The records that follow are to be given again exactly. Do not carry over any image.

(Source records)
--- START ---

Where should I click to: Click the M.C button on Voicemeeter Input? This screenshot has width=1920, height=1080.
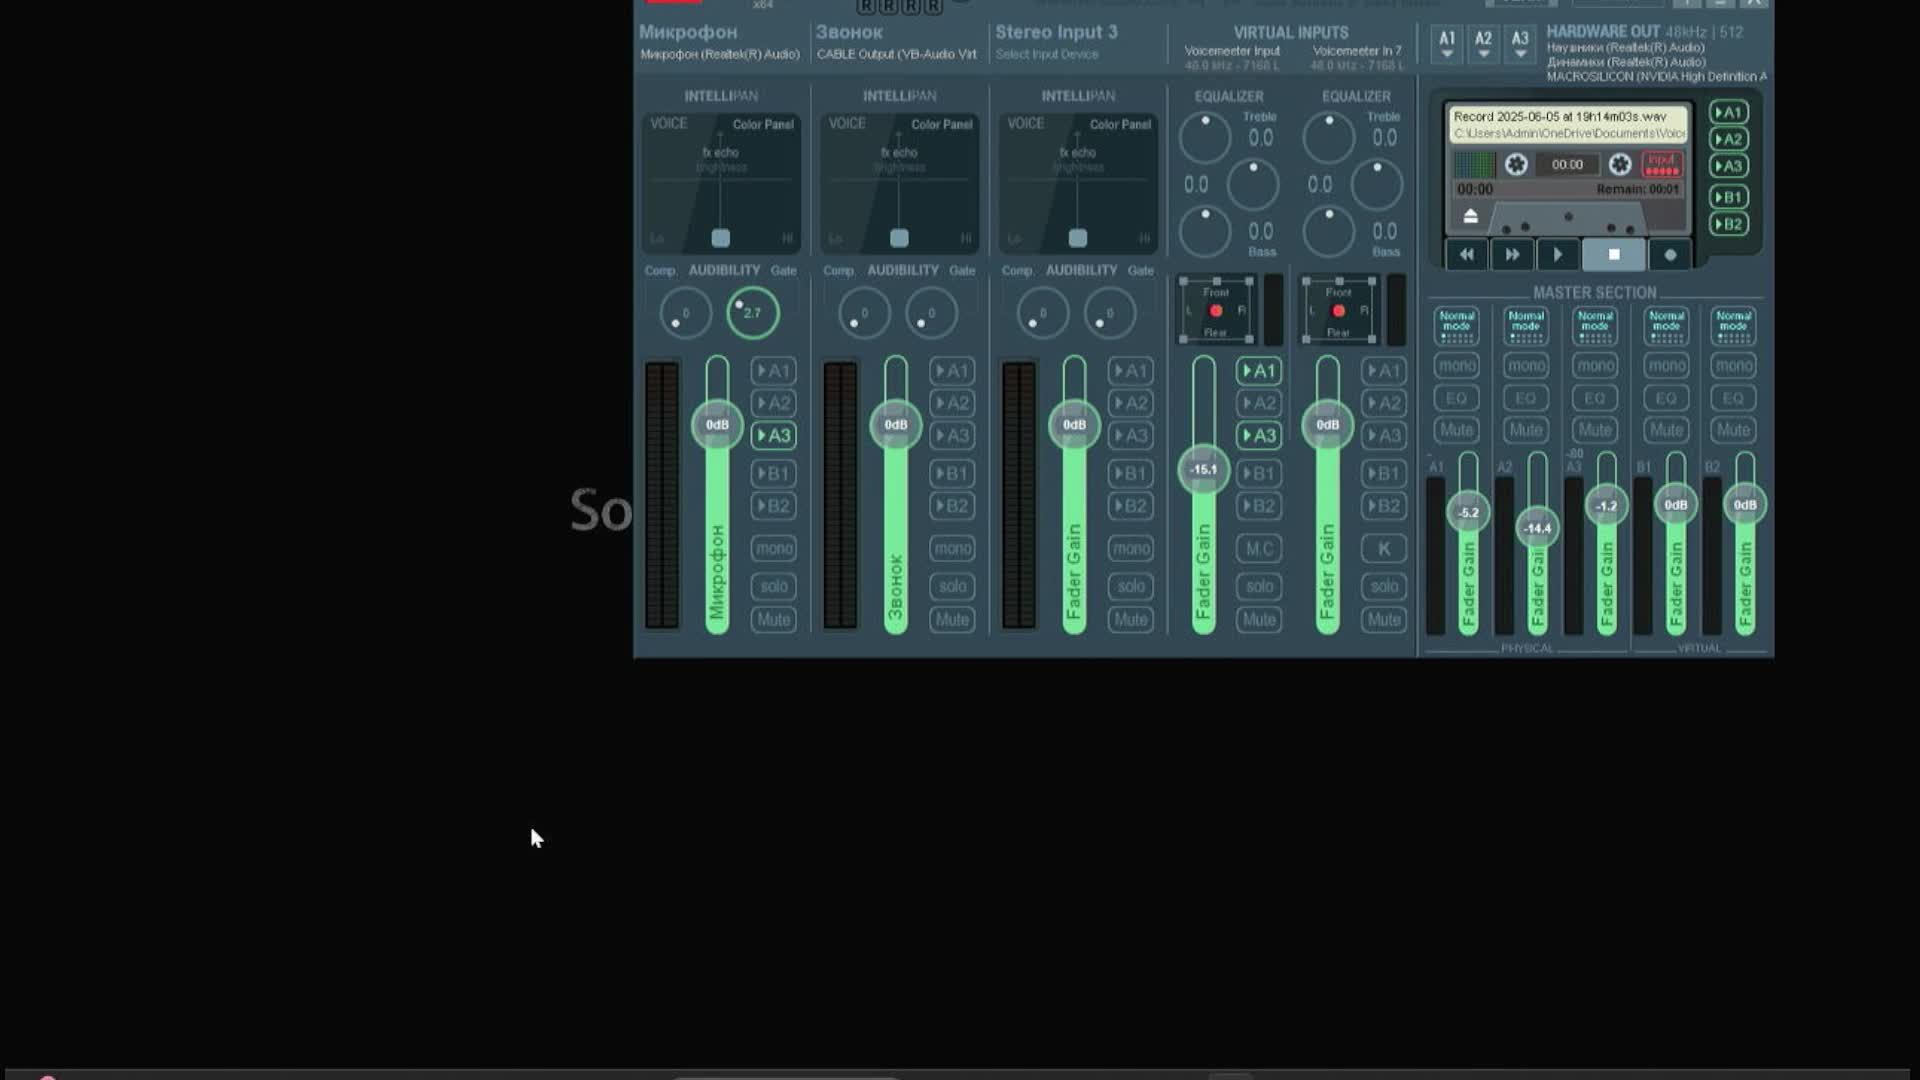1259,549
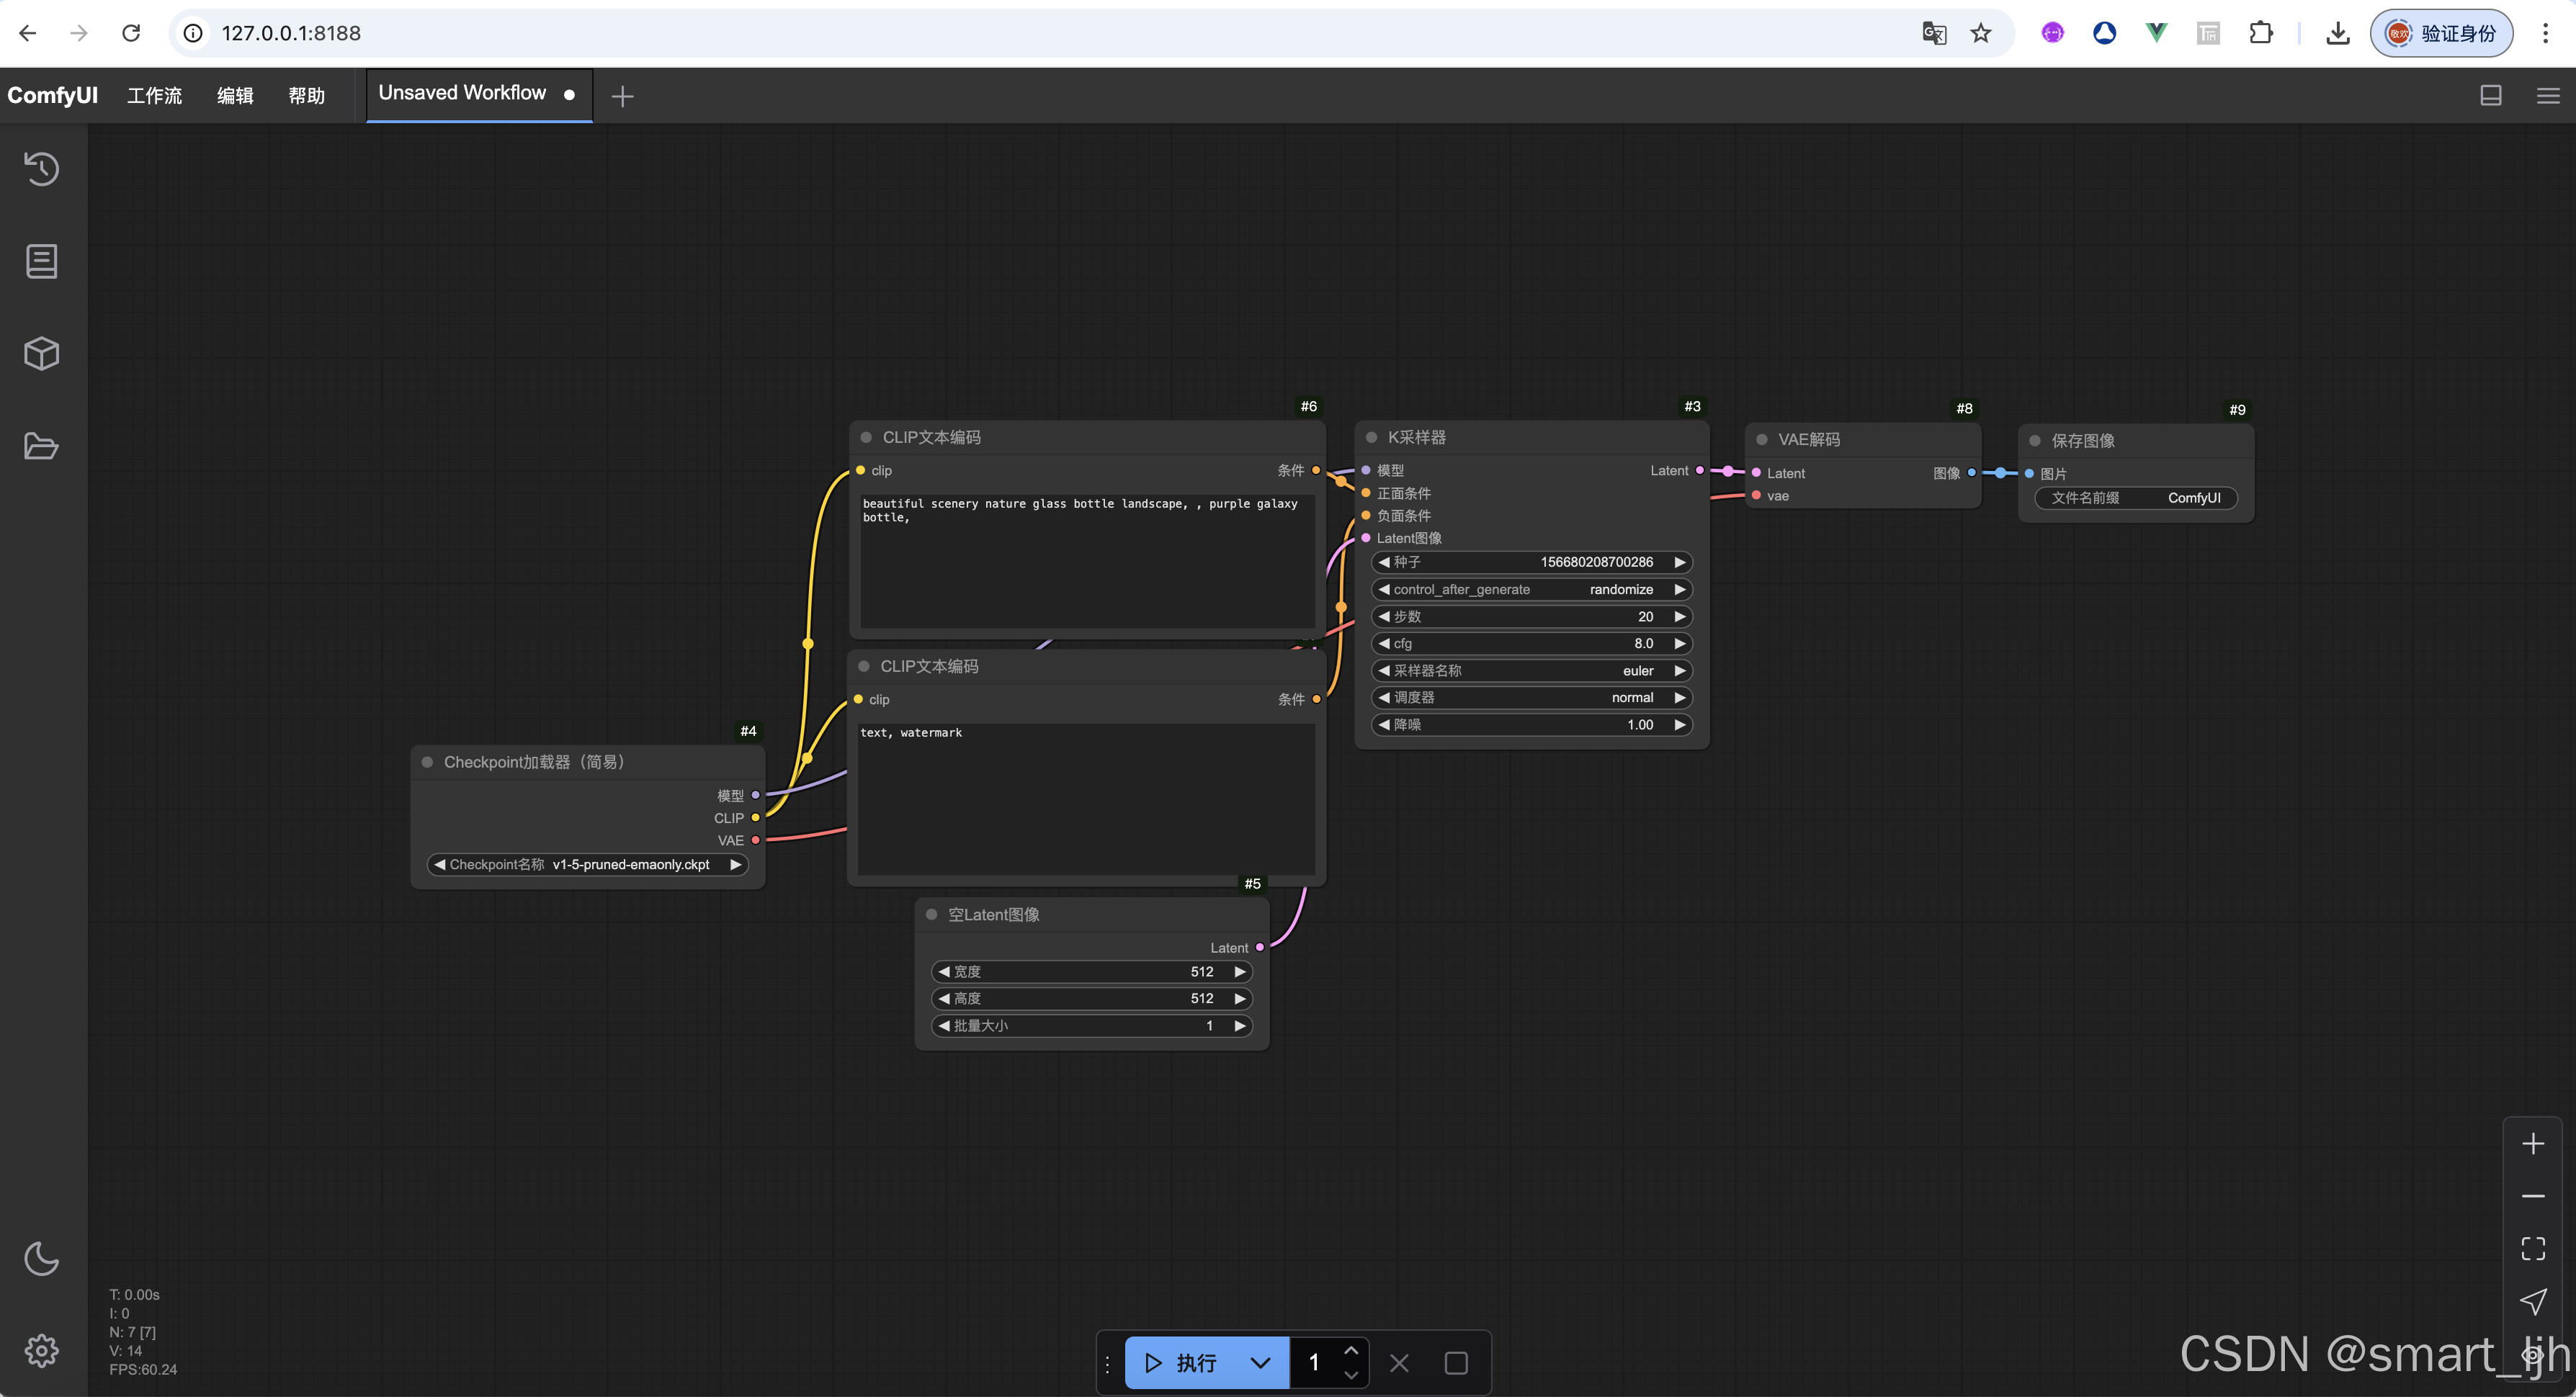Screen dimensions: 2576x1397
Task: Add a new workflow tab
Action: click(x=622, y=96)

--- END ---

Answer for the task:
Where should I click to: Click the M.C button on Voicemeeter Input? This screenshot has width=1920, height=1080.
1259,549
Screen dimensions: 2576x1397
Task: Add a new workflow tab
Action: click(x=622, y=96)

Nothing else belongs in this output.